* AIM OF THE TASK *
Output only the lines from the line holding "Instruction: Switch to the Endleaf spread tab" through the close of the records, exactly as they appear, with all pictures omitted.

╭──

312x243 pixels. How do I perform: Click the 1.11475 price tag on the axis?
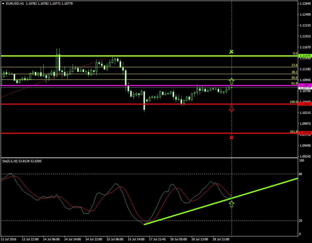coord(305,56)
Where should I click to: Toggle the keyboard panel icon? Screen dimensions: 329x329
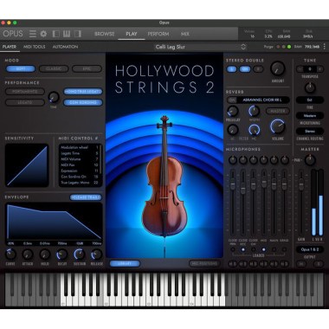click(x=67, y=34)

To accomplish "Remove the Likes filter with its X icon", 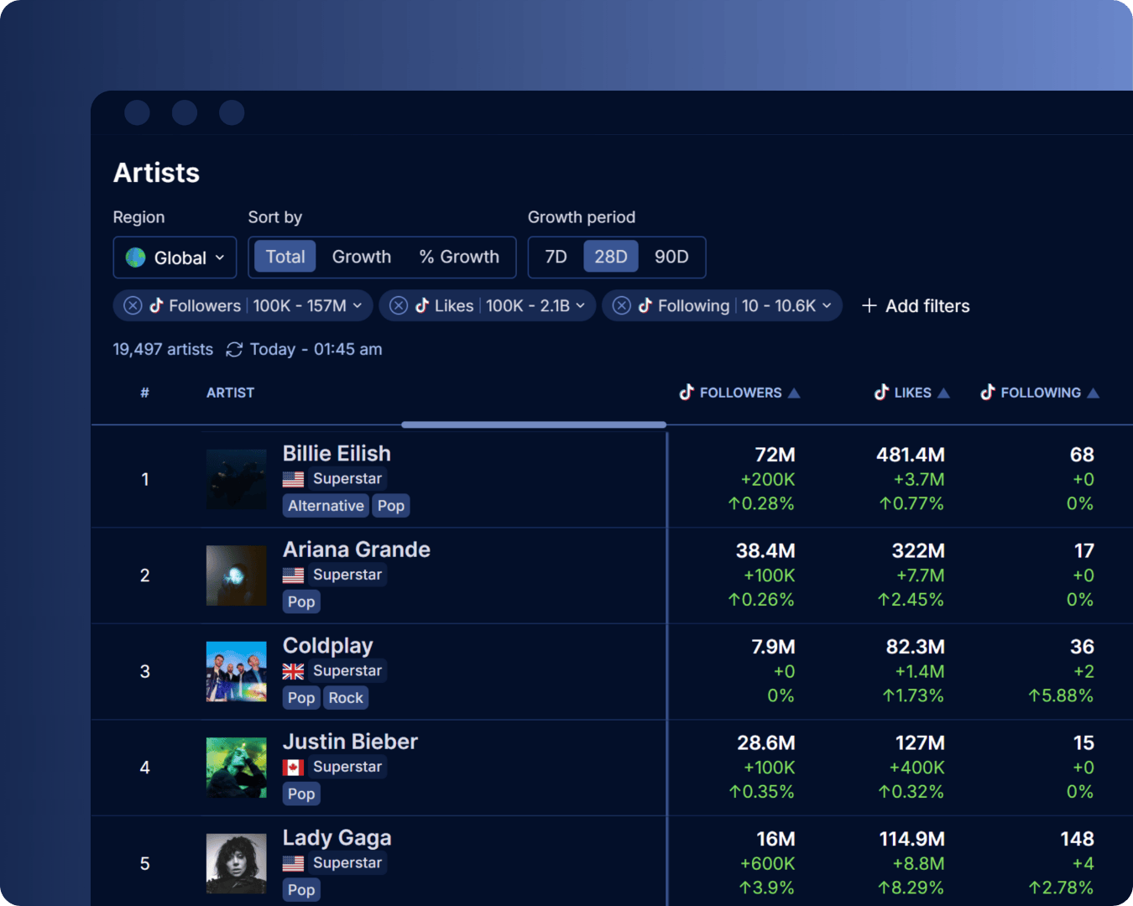I will point(399,306).
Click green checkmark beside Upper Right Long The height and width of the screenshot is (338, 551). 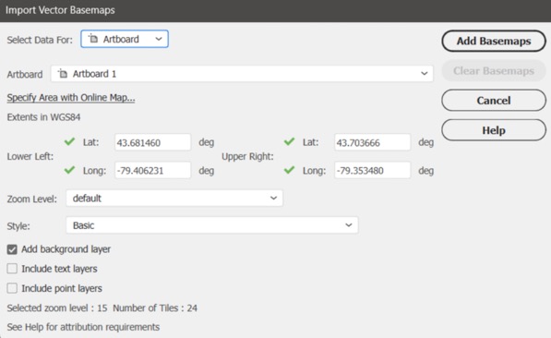coord(289,170)
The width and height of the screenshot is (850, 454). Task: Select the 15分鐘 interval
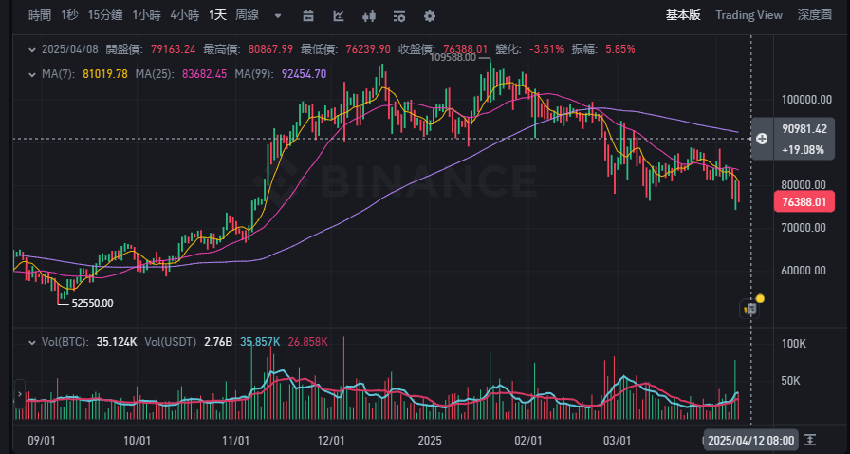(x=104, y=15)
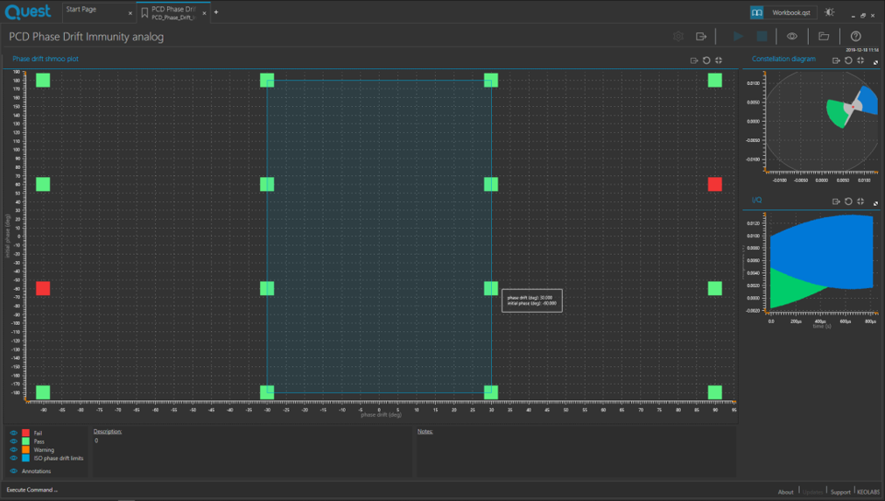Click the eye view icon in toolbar

[x=791, y=37]
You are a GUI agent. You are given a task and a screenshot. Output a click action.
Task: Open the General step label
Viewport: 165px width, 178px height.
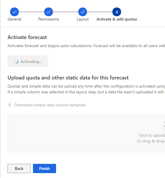coord(14,19)
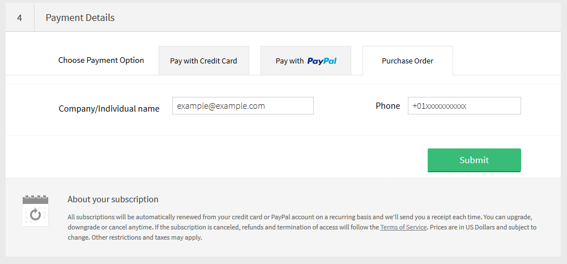Focus the Phone number input field
567x264 pixels.
464,106
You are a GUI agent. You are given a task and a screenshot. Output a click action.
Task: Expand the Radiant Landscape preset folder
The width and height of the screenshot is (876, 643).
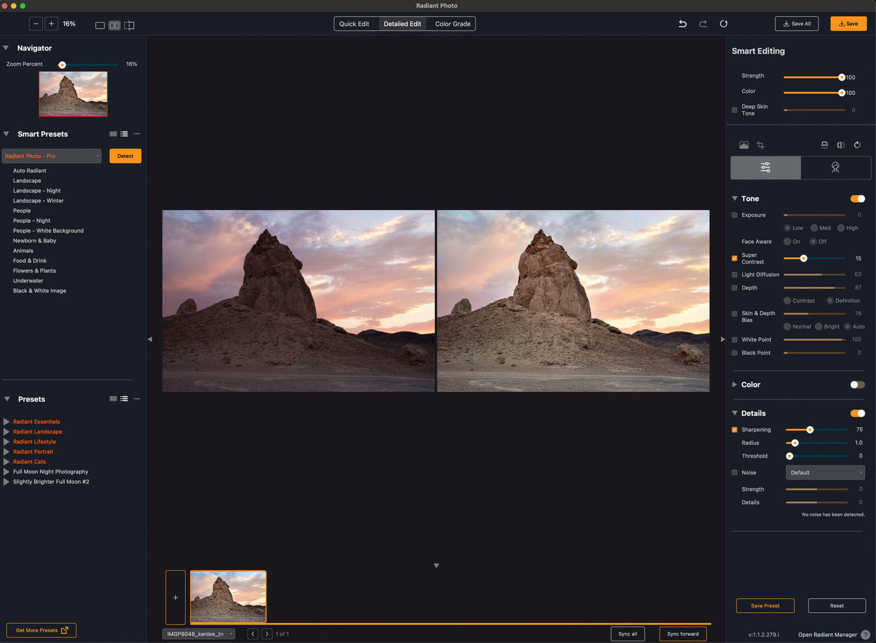[x=7, y=432]

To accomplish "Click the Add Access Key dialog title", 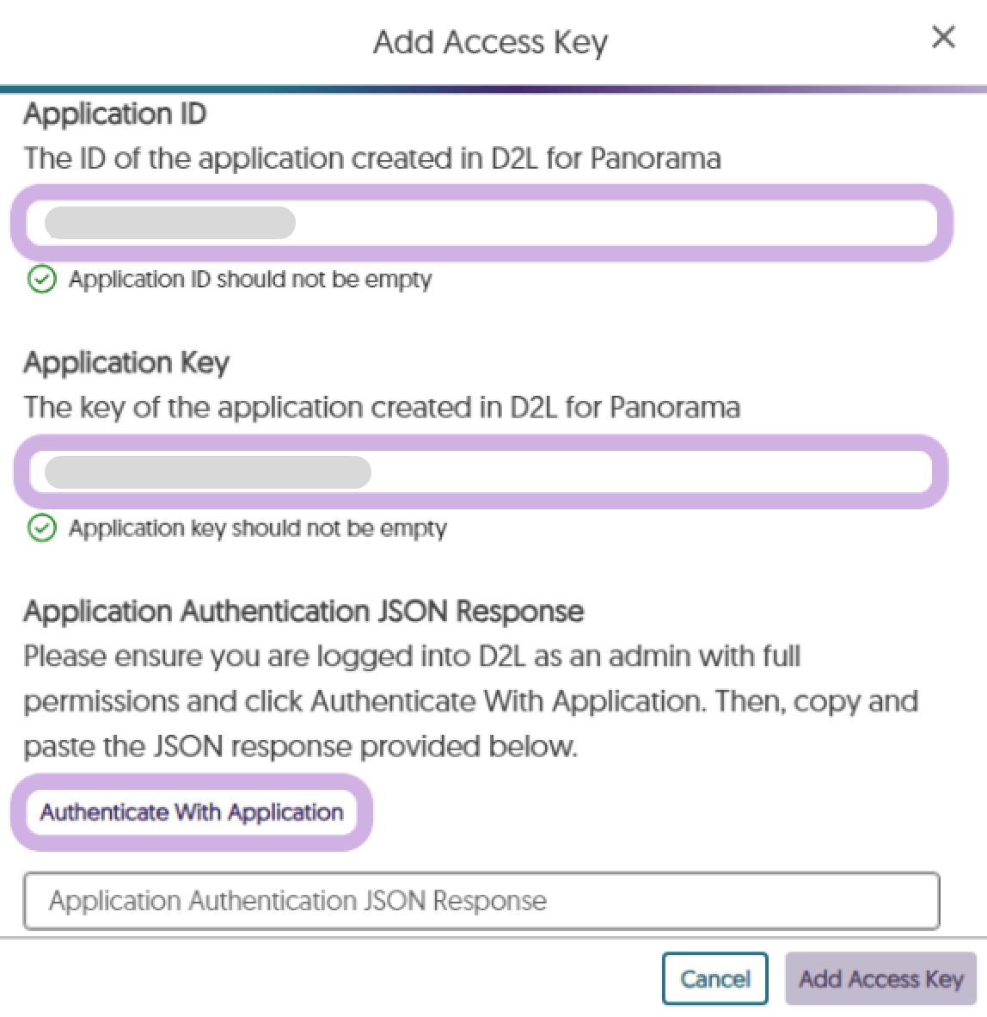I will tap(491, 43).
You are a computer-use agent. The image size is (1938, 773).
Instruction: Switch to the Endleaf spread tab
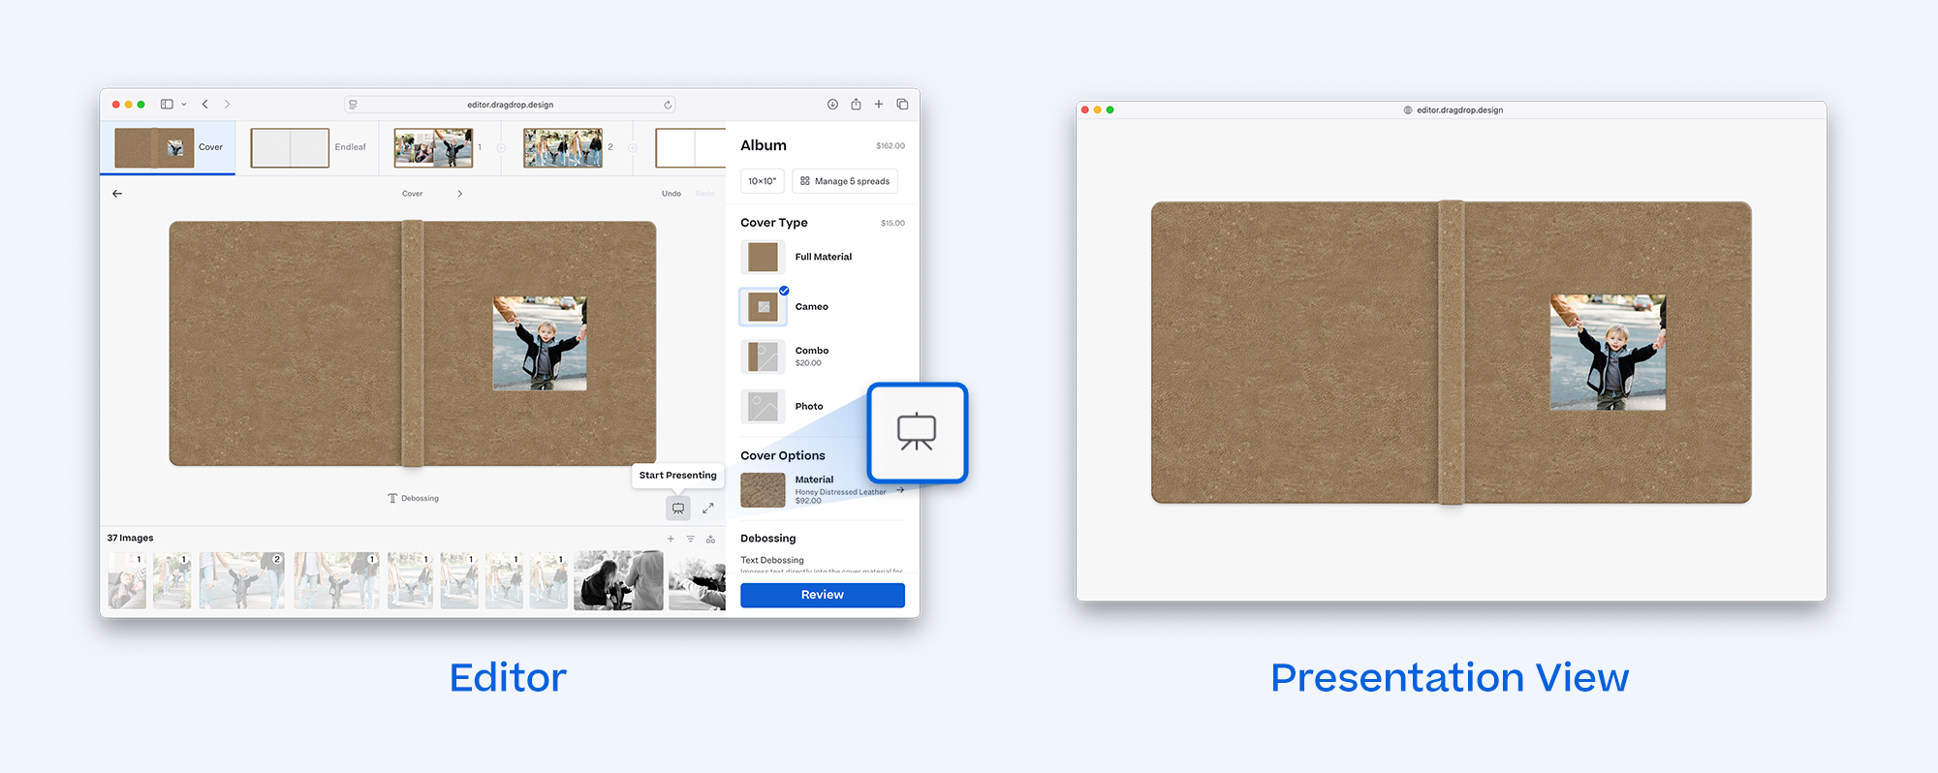point(307,147)
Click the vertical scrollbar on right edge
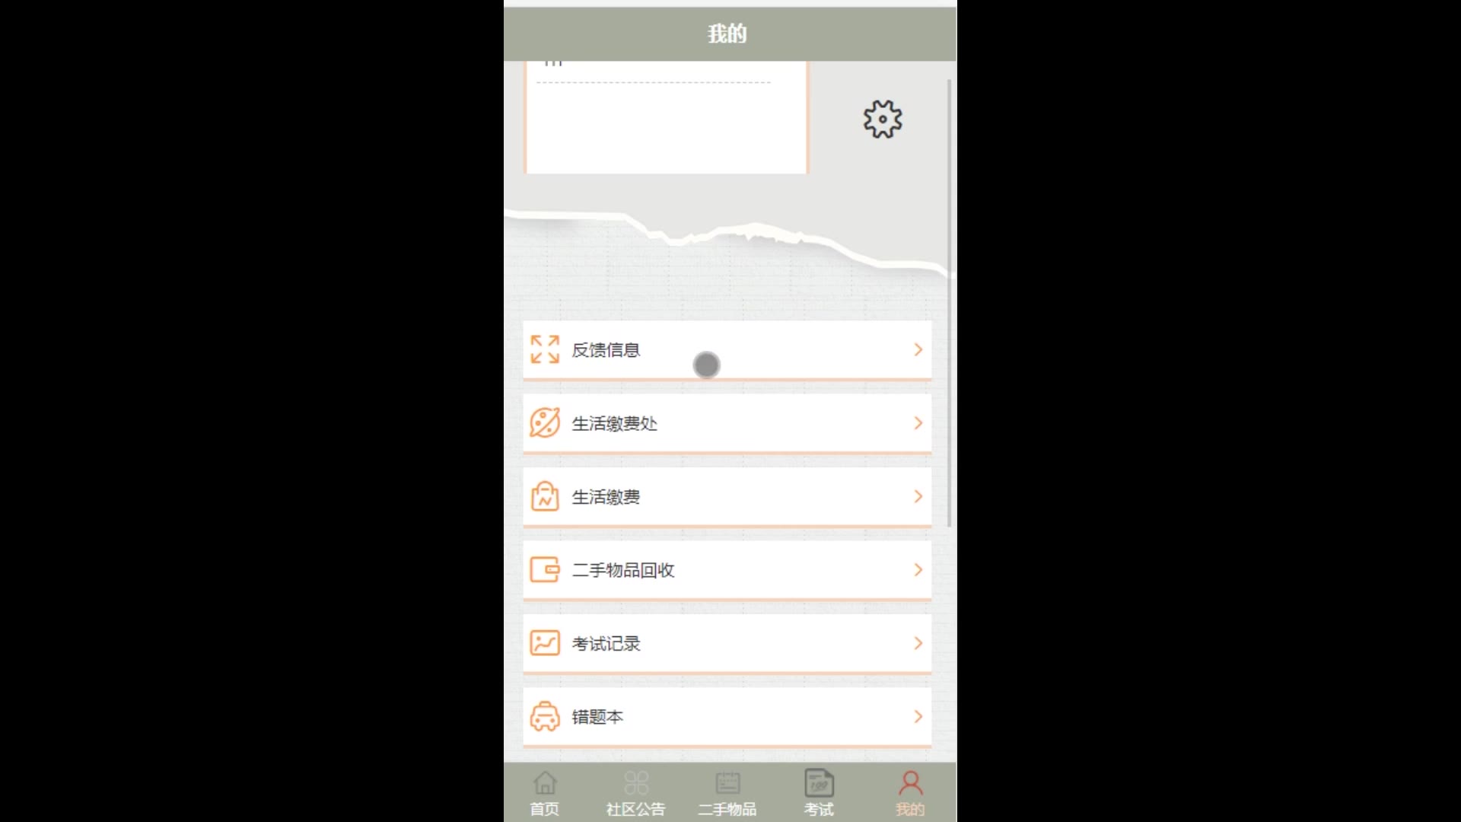The image size is (1461, 822). (x=949, y=303)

╰──

* WRITTEN RESPONSE *
Instruction: Switch to the Endleaf spread tab
point(307,147)
Click the vertical scrollbar on right edge
The image size is (1461, 822). (x=949, y=303)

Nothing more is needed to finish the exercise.